== ABOUT THIS EXERCISE ==
The required output is every entry, printed exactly as written.

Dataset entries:

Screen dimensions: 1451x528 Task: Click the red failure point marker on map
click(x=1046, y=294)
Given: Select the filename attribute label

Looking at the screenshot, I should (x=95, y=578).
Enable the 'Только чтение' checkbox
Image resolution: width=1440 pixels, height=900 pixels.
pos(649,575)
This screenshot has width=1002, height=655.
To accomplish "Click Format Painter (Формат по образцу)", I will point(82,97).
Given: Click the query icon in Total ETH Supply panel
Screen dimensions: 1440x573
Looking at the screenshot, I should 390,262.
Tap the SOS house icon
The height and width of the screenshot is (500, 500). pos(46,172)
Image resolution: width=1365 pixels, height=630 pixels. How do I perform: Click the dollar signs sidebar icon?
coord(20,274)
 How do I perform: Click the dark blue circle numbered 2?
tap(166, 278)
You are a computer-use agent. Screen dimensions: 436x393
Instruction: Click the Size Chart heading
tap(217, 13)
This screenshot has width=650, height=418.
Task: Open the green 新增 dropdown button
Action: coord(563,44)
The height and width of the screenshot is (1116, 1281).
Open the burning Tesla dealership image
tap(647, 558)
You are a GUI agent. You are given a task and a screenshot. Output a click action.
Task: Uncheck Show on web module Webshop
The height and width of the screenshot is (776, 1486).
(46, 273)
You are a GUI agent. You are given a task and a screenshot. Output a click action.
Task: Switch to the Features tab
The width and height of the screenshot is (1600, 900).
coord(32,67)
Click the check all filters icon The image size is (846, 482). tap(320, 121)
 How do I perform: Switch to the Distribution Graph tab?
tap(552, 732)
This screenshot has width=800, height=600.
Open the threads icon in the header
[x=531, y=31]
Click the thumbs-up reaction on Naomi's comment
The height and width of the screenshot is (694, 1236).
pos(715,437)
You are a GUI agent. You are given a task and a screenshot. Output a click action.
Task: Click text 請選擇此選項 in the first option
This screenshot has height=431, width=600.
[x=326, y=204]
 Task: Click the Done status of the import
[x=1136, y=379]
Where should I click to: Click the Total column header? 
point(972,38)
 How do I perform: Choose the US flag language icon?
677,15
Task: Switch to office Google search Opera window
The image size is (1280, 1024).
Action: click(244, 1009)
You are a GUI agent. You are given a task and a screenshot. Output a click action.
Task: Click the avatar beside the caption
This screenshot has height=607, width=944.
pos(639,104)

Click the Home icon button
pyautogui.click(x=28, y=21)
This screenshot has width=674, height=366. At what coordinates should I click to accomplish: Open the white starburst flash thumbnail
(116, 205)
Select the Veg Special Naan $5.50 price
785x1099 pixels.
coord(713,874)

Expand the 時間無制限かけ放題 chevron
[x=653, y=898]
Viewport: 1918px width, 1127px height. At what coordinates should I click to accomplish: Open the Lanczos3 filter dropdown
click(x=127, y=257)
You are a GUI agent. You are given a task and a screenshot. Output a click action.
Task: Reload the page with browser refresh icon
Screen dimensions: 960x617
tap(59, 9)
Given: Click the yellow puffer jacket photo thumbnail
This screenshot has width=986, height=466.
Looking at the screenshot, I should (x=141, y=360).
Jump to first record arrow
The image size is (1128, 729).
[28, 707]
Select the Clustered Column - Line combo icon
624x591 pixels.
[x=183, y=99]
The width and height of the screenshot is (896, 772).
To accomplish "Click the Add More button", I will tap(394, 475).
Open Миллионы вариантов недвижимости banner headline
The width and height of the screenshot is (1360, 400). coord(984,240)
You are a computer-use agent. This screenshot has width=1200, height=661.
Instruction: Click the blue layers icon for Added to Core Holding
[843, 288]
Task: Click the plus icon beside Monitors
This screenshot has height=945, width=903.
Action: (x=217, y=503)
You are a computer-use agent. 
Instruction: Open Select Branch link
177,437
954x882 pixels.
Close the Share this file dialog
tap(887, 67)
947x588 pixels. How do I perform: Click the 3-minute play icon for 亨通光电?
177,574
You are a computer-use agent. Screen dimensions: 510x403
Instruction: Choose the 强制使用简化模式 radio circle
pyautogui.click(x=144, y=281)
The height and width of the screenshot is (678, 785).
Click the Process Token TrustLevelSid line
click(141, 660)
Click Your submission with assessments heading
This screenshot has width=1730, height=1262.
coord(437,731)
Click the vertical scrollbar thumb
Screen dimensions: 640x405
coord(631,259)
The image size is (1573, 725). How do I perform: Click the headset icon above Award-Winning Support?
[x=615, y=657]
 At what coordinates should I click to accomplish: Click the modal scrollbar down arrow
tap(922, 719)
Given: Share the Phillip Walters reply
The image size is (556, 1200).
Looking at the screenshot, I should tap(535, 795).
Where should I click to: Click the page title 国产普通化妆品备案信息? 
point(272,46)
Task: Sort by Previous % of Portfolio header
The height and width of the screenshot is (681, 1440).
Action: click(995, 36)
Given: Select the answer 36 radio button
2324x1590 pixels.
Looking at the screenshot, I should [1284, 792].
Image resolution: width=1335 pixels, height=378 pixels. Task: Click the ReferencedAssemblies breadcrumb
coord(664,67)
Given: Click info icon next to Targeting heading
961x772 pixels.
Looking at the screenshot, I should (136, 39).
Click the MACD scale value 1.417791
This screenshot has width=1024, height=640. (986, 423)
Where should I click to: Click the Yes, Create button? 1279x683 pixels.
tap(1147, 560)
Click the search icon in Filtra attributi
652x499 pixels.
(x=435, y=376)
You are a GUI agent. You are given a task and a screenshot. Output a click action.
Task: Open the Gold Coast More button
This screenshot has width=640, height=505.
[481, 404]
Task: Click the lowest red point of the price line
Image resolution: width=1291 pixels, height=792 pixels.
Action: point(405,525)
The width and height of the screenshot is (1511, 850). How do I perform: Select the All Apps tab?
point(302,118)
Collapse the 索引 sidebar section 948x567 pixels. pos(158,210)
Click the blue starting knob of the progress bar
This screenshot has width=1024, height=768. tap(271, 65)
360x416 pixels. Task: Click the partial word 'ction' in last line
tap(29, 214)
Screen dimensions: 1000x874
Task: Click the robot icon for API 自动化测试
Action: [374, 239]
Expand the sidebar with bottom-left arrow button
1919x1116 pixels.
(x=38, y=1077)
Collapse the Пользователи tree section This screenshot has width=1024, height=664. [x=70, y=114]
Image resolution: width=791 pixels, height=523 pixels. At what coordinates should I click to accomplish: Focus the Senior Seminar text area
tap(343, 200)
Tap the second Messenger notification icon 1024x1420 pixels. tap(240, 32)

== RESULT BELOW ==
Screen dimensions: 1451x528 Task: Click the red failure point marker on map
click(x=1046, y=294)
Given: Select the filename attribute label

Looking at the screenshot, I should (x=95, y=578).
Enable the 'Только чтение' checkbox
Image resolution: width=1440 pixels, height=900 pixels.
pos(649,575)
This screenshot has width=1002, height=655.
To accomplish "Click Format Painter (Формат по образцу)", I will point(82,97).
Given: Click the query icon in Total ETH Supply panel
Screen dimensions: 1440x573
Looking at the screenshot, I should 390,262.
Tap the SOS house icon
The height and width of the screenshot is (500, 500). pos(46,172)
Image resolution: width=1365 pixels, height=630 pixels. How do I perform: Click the dollar signs sidebar icon?
coord(20,274)
 How do I perform: Click the dark blue circle numbered 2?
tap(166, 278)
You are a computer-use agent. Screen dimensions: 436x393
Instruction: Click the Size Chart heading
tap(217, 13)
This screenshot has width=650, height=418.
Task: Open the green 新增 dropdown button
Action: coord(563,44)
The height and width of the screenshot is (1116, 1281).
Open the burning Tesla dealership image
tap(647, 558)
You are a GUI agent. You are given a task and a screenshot. Output a click action.
Task: Uncheck Show on web module Webshop
The height and width of the screenshot is (776, 1486).
(46, 273)
You are a GUI agent. You are given a task and a screenshot. Output a click action.
Task: Switch to the Features tab
The width and height of the screenshot is (1600, 900).
coord(32,67)
Click the check all filters icon The image size is (846, 482). tap(320, 121)
 How do I perform: Switch to the Distribution Graph tab?
tap(552, 732)
This screenshot has width=800, height=600.
Open the threads icon in the header
[x=531, y=31]
Click the thumbs-up reaction on Naomi's comment
The height and width of the screenshot is (694, 1236).
pos(715,437)
You are a GUI agent. You are given a task and a screenshot. Output a click action.
Task: Click text 請選擇此選項 in the first option
This screenshot has height=431, width=600.
[x=326, y=204]
 Task: Click the Done status of the import
[x=1136, y=379]
Where should I click to: Click the Total column header? 
point(972,38)
 How do I perform: Choose the US flag language icon?
677,15
Task: Switch to office Google search Opera window
The image size is (1280, 1024).
Action: click(244, 1009)
You are a GUI agent. You are given a task and a screenshot. Output a click action.
Task: Click the avatar beside the caption
This screenshot has height=607, width=944.
pos(639,104)

Click the Home icon button
pyautogui.click(x=28, y=21)
This screenshot has width=674, height=366. At what coordinates should I click to accomplish: Open the white starburst flash thumbnail
(116, 205)
Select the Veg Special Naan $5.50 price
785x1099 pixels.
coord(713,874)

Expand the 時間無制限かけ放題 chevron
[x=653, y=898]
Viewport: 1918px width, 1127px height. At what coordinates should I click to accomplish: Open the Lanczos3 filter dropdown
click(x=127, y=257)
You are a GUI agent. You are given a task and a screenshot. Output a click action.
Task: Reload the page with browser refresh icon
Screen dimensions: 960x617
tap(59, 9)
Given: Click the yellow puffer jacket photo thumbnail
This screenshot has width=986, height=466.
Looking at the screenshot, I should (x=141, y=360).
Jump to first record arrow
The image size is (1128, 729).
[28, 707]
Select the Clustered Column - Line combo icon
624x591 pixels.
[x=183, y=99]
The width and height of the screenshot is (896, 772).
To accomplish "Click the Add More button", I will tap(394, 475).
Open Миллионы вариантов недвижимости banner headline
The width and height of the screenshot is (1360, 400). coord(984,240)
You are a computer-use agent. This screenshot has width=1200, height=661.
Instruction: Click the blue layers icon for Added to Core Holding
[843, 288]
Task: Click the plus icon beside Monitors
This screenshot has height=945, width=903.
Action: (x=217, y=503)
You are a computer-use agent. 
Instruction: Open Select Branch link
177,437
954x882 pixels.
Close the Share this file dialog
tap(887, 67)
947x588 pixels. How do I perform: Click the 3-minute play icon for 亨通光电?
177,574
You are a computer-use agent. Screen dimensions: 510x403
Instruction: Choose the 强制使用简化模式 radio circle
pyautogui.click(x=144, y=281)
The height and width of the screenshot is (678, 785).
Click the Process Token TrustLevelSid line
click(141, 660)
Click Your submission with assessments heading
This screenshot has width=1730, height=1262.
coord(437,731)
Click the vertical scrollbar thumb
Screen dimensions: 640x405
coord(631,259)
The image size is (1573, 725). How do I perform: Click the headset icon above Award-Winning Support?
[x=615, y=657]
 At what coordinates should I click to accomplish: Click the modal scrollbar down arrow
tap(922, 719)
Given: Share the Phillip Walters reply
The image size is (556, 1200).
Looking at the screenshot, I should tap(535, 795).
Where should I click to: Click the page title 国产普通化妆品备案信息? 
point(272,46)
Task: Sort by Previous % of Portfolio header
The height and width of the screenshot is (681, 1440).
Action: click(995, 36)
Given: Select the answer 36 radio button
2324x1590 pixels.
Looking at the screenshot, I should [1284, 792].
Image resolution: width=1335 pixels, height=378 pixels. Task: Click the ReferencedAssemblies breadcrumb
coord(664,67)
Given: Click info icon next to Targeting heading
961x772 pixels.
Looking at the screenshot, I should (136, 39).
Click the MACD scale value 1.417791
This screenshot has width=1024, height=640. (986, 423)
Where should I click to: Click the Yes, Create button? 1279x683 pixels.
tap(1147, 560)
Click the search icon in Filtra attributi
652x499 pixels.
(x=435, y=376)
You are a GUI agent. You are given a task and a screenshot. Output a click action.
Task: Open the Gold Coast More button
This screenshot has width=640, height=505.
[481, 404]
Task: Click the lowest red point of the price line
Image resolution: width=1291 pixels, height=792 pixels.
Action: point(405,525)
The width and height of the screenshot is (1511, 850). How do I perform: Select the All Apps tab?
point(302,118)
Collapse the 索引 sidebar section 948x567 pixels. pos(158,210)
Click the blue starting knob of the progress bar
This screenshot has width=1024, height=768. tap(271, 65)
360x416 pixels. Task: Click the partial word 'ction' in last line
tap(29, 214)
Screen dimensions: 1000x874
Task: Click the robot icon for API 自动化测试
Action: [374, 239]
Expand the sidebar with bottom-left arrow button
1919x1116 pixels.
(x=38, y=1077)
Collapse the Пользователи tree section This screenshot has width=1024, height=664. [x=70, y=114]
Image resolution: width=791 pixels, height=523 pixels. At what coordinates should I click to accomplish: Focus the Senior Seminar text area
tap(343, 200)
Tap the second Messenger notification icon 1024x1420 pixels. tap(240, 32)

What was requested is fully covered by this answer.